I found the aeticle in a post on the fediverse, and I can’t find it anymore.
The reaserchers asked a simple mathematical question to an LLM ( like 7+4) and then could see how internally it worked by finding similar paths, but nothing like performing mathematical reasoning, even if the final answer was correct.
Then they asked the LLM to explain how it found the result, what was it’s internal reasoning. The answer was detailed step by step mathematical logic, like a human explaining how to perform an addition.
This showed 2 things:
-
LLM don’t “know” how they work
-
the second answer was a rephrasing of original text used for training that explain how math works, so LLM just used that as an explanation
I think it was a very interesting an meaningful analysis
Can anyone help me find this?
EDIT: thanks to @theunknownmuncher @lemmy.world https://www.anthropic.com/research/tracing-thoughts-language-model its this one
EDIT2: I’m aware LLM dont “know” anything and don’t reason, and it’s exactly why I wanted to find the article. Some more details here: https://feddit.it/post/18191686/13815095
We don’t have the same problems LLMs have.
LLMs have zero fidelity. They have no - none - zero - model of the world to compare their output to.
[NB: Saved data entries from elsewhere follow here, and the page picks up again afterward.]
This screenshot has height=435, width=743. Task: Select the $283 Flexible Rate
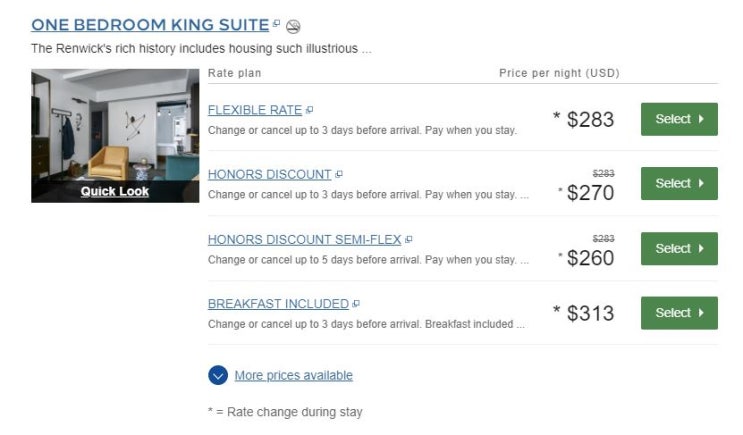point(679,119)
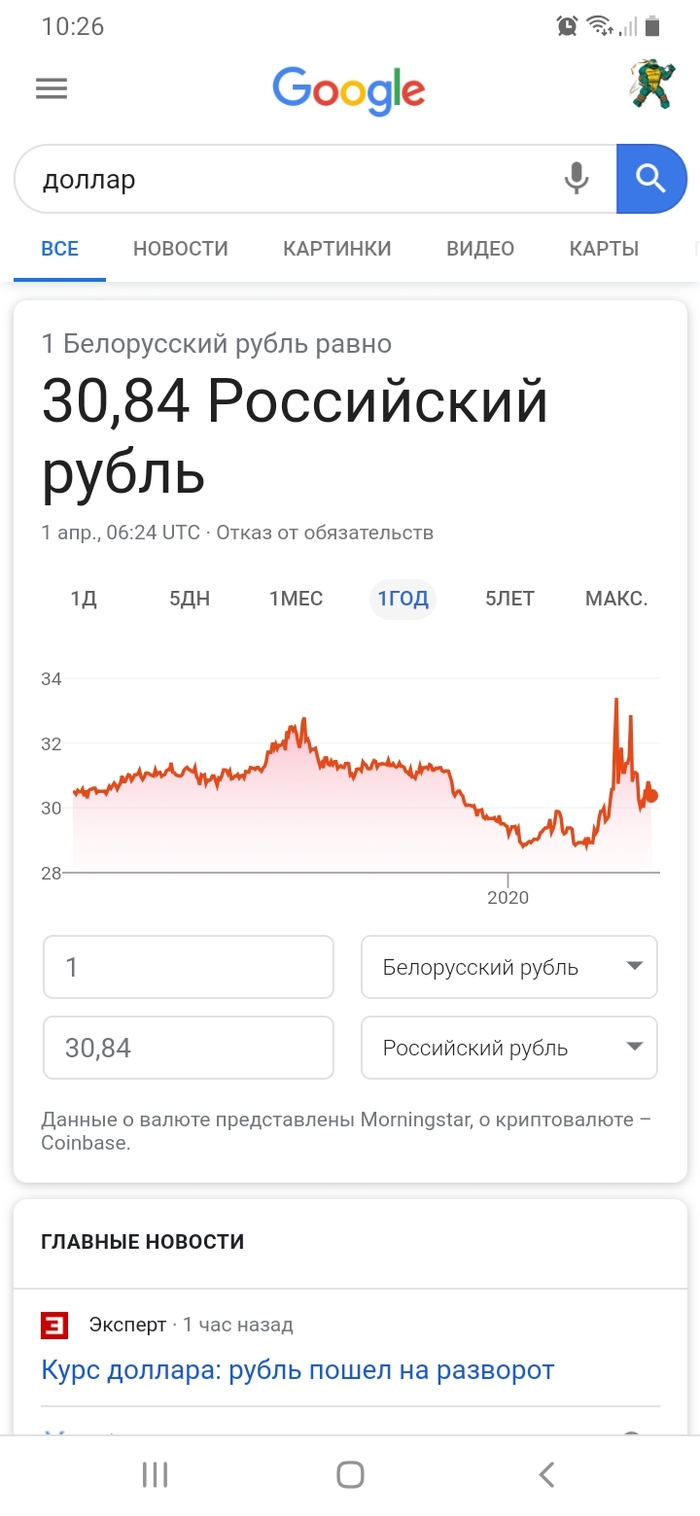Select the 1ГОД chart range
This screenshot has width=700, height=1516.
402,598
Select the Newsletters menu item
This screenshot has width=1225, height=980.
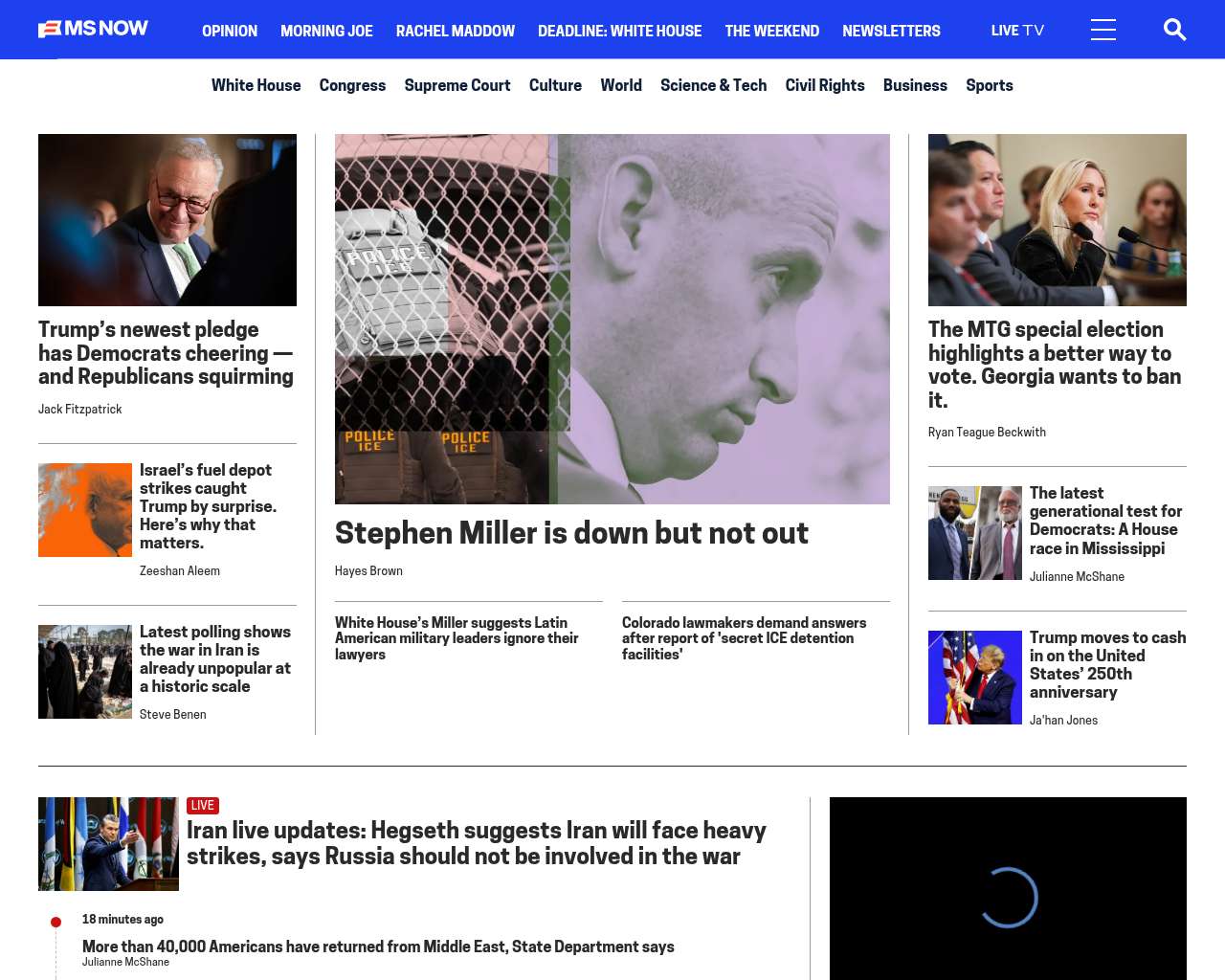tap(891, 31)
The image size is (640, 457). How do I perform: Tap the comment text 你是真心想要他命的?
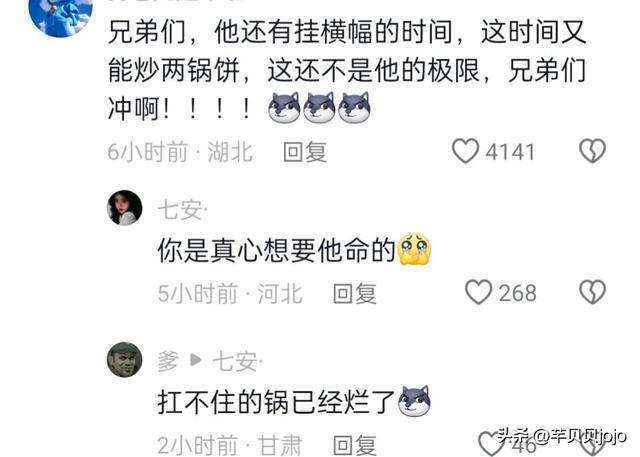[x=276, y=250]
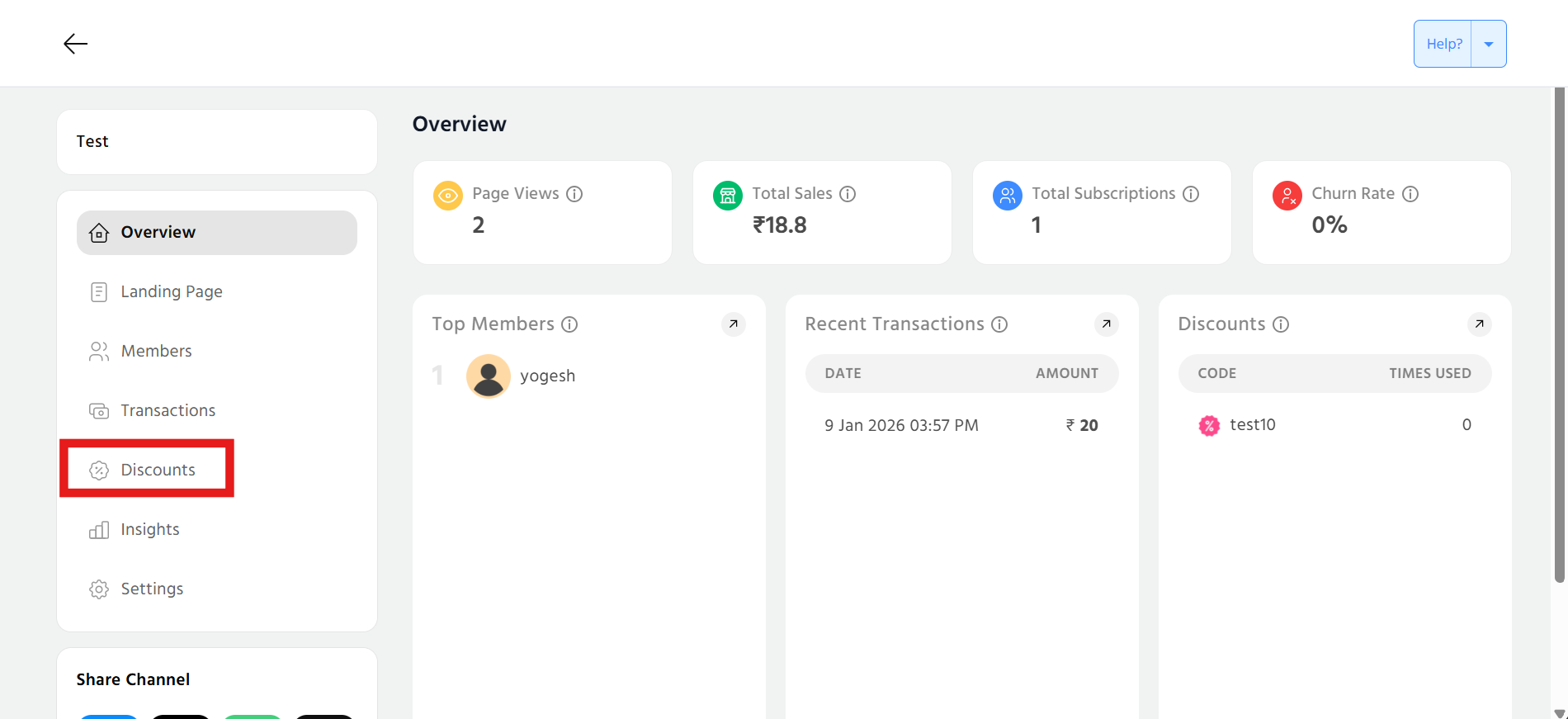Click the Page Views info icon
1568x719 pixels.
point(574,194)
Humans have biases and problems in our thinking, sure, but we’re capable of at least making corrections and working with meaning in context. We can recognise our model of the world and how it relates to the things we are saying.
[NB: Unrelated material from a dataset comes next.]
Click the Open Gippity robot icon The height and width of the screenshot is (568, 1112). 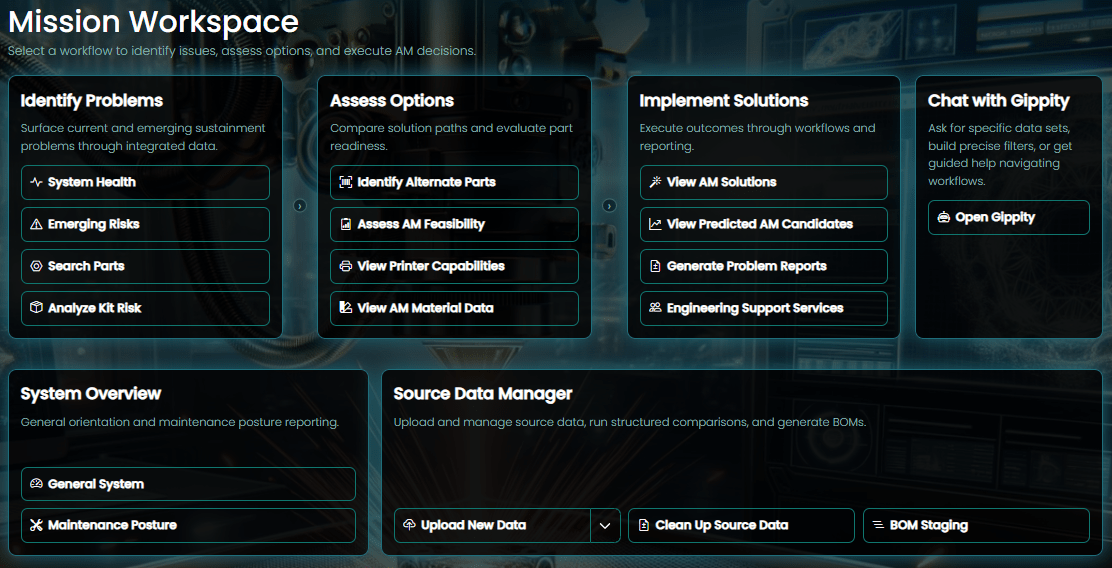click(943, 217)

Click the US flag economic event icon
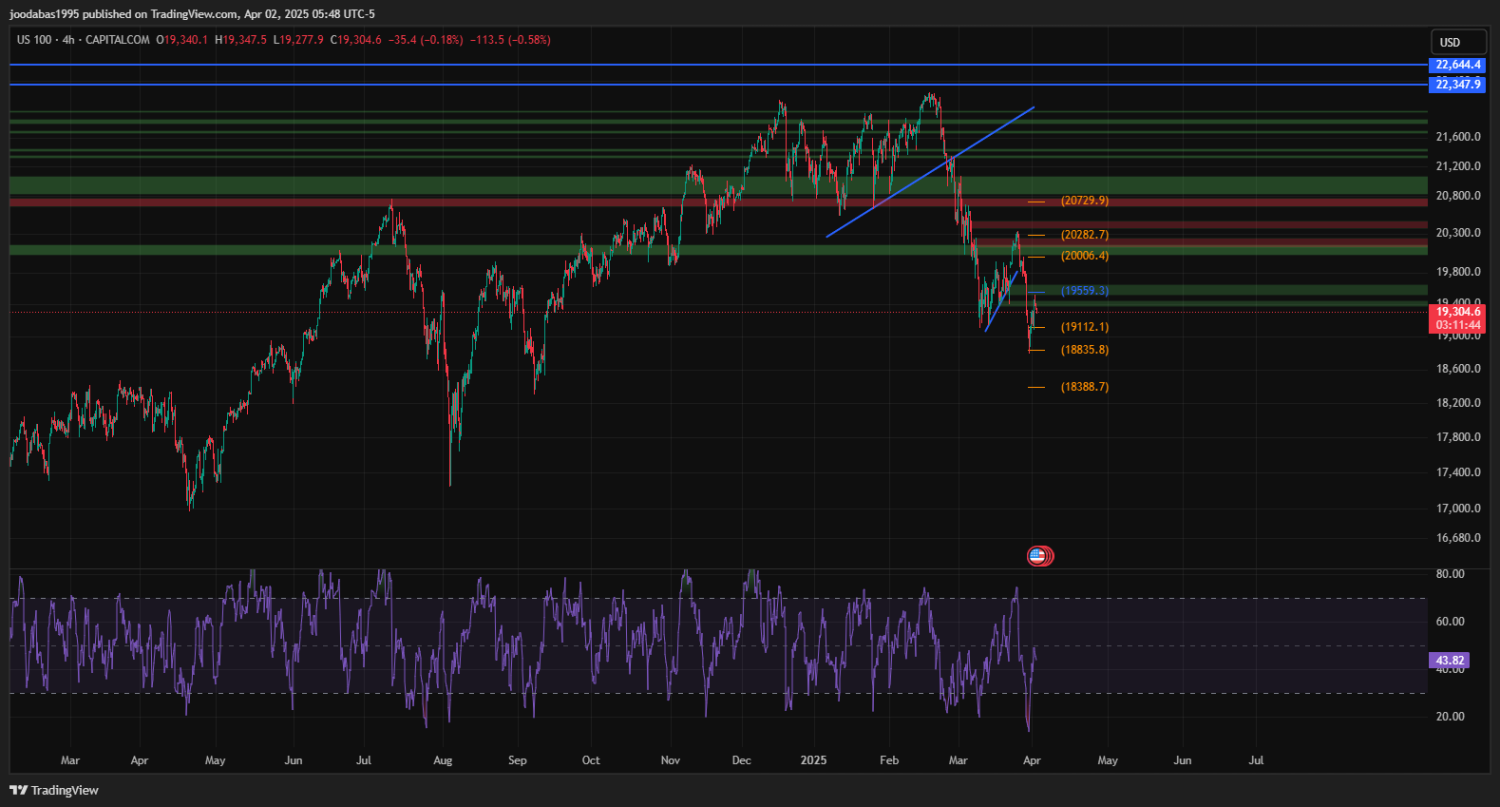tap(1037, 555)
LLMs cannot do that job, at all, and they won’t be able to until they have a model of the world. A model of the world would necessarily include themselves, which is self-awareness, which is AGI. That’s a meaning-understander. Developing a world model is the same problem as consciousness.
What I’m saying is that you cannot develop fidelity at all without AGI, so no, LLMs don’t have the same problems we do. That is an entirely different class of problem.
Some moon rockets fail, but they don’t have that in common with moon cannons. One of those can in theory achieve a moon landing and the other cannot, ever, in any iteration.